The marriage between Stanley and Margaret was one of territorial ambition. Stanley had little or no influence in the southern counties and Margaret needed somebody to protect her and her lands. Stanley is remarkable for having negotiated the Wars of the Roses without ever committing himself or his troops to battle. He did, however, serve Edward IV faithfully.
The marriage probably took place in Lancashire at the Stanleys principal residence at Knowsley early in June 1472. Although there was still an age gap between Margaret and her fourth husband, it was less than that between her and her previous husbands. Stanley was around 37 at the time of their marriage, widowed and with children by his first marriage to Lady Eleanor Neville, sister of Warwick the Kingmaker.
Margaret and Stanley travelled widely in the next few years amongst her lands and his. Her house at Woking was extended but she also spent time at his properties in the north, including Knowsley and Latham. Stanley appears to have trusted his wife and relied upon her business sense evidenced by as some of the regular land disputes that occurred between tenants being referred to her, amongst others of his trusted advisers.
The couple were frequently at court. Unlike others of the Yorkist affinity Stanley seem to have had a good relationship with the Woodvilles. Stanley’s son and heir by his first wife, George, Lord Strange, was married to Queen Elizabeth Woodville’s niece.
Lady Margaret’s place at court and good relationship with the King and Queen, was emphasised by her presence in November 1480 at the celebration of the birth of Bridget, the seventh child of Edward IV and Elizabeth Woodville. Margaret carried the baby to her christening.
This intimacy with the Queen was later to pay dividends.

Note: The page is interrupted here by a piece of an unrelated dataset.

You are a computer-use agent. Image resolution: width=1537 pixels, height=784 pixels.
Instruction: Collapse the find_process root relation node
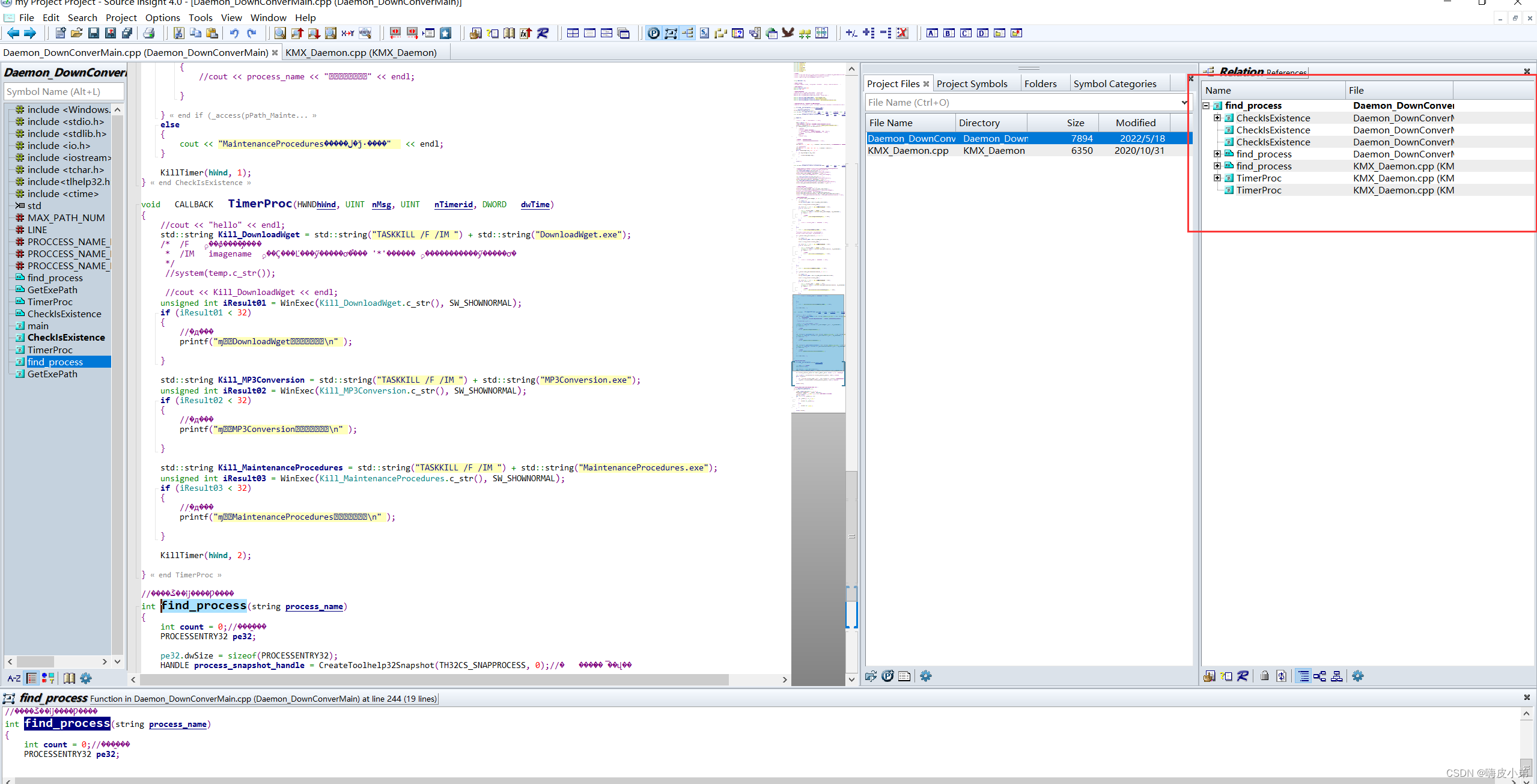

Margaret’s overriding desire was to provide for her son Henry. In May 1472, following the death of Stafford and prior to her marriage with Stanley, Margaret drew up a will which would have transferred her estates to Henry, on the assumption that by the time of her death he would be back in royal favour. It is easy to look back with hindsight and think that Margaret was planning all along for her son to become King however is probably more realistic to believe that she accepted that Edward IV’s dynasty was secure. He had two sons to follow him and was a popular king.
On 3 June 1482, in the presence of the King at Westminster, a document was drawn up intended to safeguard Henry’s future. The first item was Stanley’s promise not to interfere with the settlement of Margaret’s estates made in her 1472 will. The second item dealt with the disposition of the estates that Margaret had inherited the previous month on the death of her mother, Margaret Beauchamp. Henry, referred to as 'Earl of Richmond' was to receive lands to the value of 600 marks a year upon certain conditions, the first of which was that he was to return from exile to 'be in the grace and favour of the King’s Highness. Edward IV confirmed this agreement by seeding the indenture.
In 1486 Stanley stated that at the time of this agreement Edward IV and Margaret had discussed the possibility of marriage between her Henry and his elder daughter, Elizabeth of York. However Margaret’s biographers Jones and Underwood, dispute this. Their contention is that, had Edward IV considered a marriage to his daughter at that time it would have necessitated a land grant to Henry to be made immediately, otherwise Elizabeth would have been married far beneath herself.
On balance it seems unlikely that Edward IV would have considered such a step. It’s far more likely that Stanley was attempting to give Henry’s accession to the throne some hint of justification by Edward IV. It was not long after this alleged discussion that Elizabeth of York was betrothed to the Dauphin of France.